When the surgeon, Ken Barraza, came in, he explained what he was about to do, then commented that he didn’t much like the song that was playing. Thank you! This made me feel that I was in good hands. One of the nurses tattled that I’d already made them change the station, to which he replied, “I didn’t even like this music back then.” We’re about the same age, and apparently, the same mindset.
“This song sticks in your head,” I said, to which he replied, “Don’t say that, now it’ll be in my head all day!” So I quit talking about it. I tried to tune out the strains of “You’re so Vain” while under the knife of a plastic surgeon, though in my case vanity was not the instigator of the process, but was merely brooding on the sidelines.
Everything turned out well, except for the fact that “You’re so Vain” is now playing in my head again, after having summoned it here, and I’m sorry if that also happens to you.
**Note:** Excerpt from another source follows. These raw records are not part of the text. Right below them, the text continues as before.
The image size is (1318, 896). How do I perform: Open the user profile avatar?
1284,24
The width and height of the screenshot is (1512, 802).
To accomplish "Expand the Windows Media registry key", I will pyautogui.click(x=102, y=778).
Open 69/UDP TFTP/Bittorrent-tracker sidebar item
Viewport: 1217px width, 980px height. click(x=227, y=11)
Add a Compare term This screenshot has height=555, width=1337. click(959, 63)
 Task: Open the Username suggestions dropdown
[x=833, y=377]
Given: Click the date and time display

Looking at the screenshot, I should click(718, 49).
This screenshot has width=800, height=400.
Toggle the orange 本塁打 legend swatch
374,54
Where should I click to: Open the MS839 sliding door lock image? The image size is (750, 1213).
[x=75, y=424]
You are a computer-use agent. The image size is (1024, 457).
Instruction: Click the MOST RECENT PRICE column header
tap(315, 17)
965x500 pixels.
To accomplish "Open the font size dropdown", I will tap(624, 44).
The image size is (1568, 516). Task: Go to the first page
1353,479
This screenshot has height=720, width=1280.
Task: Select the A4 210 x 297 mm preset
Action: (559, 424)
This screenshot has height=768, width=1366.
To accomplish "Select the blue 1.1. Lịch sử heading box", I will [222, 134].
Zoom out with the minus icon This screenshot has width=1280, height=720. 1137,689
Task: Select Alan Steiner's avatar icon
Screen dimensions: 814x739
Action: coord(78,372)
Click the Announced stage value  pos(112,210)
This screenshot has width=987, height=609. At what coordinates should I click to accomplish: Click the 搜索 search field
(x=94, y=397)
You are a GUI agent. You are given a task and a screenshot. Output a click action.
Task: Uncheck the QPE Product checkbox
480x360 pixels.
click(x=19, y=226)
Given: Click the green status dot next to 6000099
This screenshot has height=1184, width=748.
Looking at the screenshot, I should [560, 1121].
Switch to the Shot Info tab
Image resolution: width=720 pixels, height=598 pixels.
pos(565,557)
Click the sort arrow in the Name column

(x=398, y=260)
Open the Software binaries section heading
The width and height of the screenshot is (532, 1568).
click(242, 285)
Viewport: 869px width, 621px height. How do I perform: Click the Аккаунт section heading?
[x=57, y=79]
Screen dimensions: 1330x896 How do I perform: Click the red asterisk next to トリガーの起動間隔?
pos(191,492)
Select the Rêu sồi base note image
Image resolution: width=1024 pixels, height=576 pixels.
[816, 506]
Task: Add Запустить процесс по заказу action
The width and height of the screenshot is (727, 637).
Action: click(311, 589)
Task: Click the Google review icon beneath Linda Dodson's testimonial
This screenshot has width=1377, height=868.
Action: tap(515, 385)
But I repeat, do not take this opportunity to try to infect me with your hated songs. It does not help you, it only hurts others!
Also there was this: In the lobby of the clinic was one of those cheesy inspirational posters, of a kitten playing with a ball of twine, with a caption that read, “Inactivity is death. – Benito Mussolini.” I thought to myself: Somewhere out there is a person who works at a company that designs and sells cheap inspirational posters, who hates his or her job, whose boss is an idiot, and who correctly surmised that there are people out there who like kittens and don’t know who Mussolini was. Just so you know, Mussolini was a murderous fascist who was hanged for war crimes during World War II, and is therefore an odd source of inspiration. Nonetheless, the possibility that the designer’s joke was on us would itself be a sort of triumph, and therefore, inspiring in an adverse way.
And when I say the word “joke” I do not mean to summon the song “The Joker” by the Steve Miller Band, which I hate.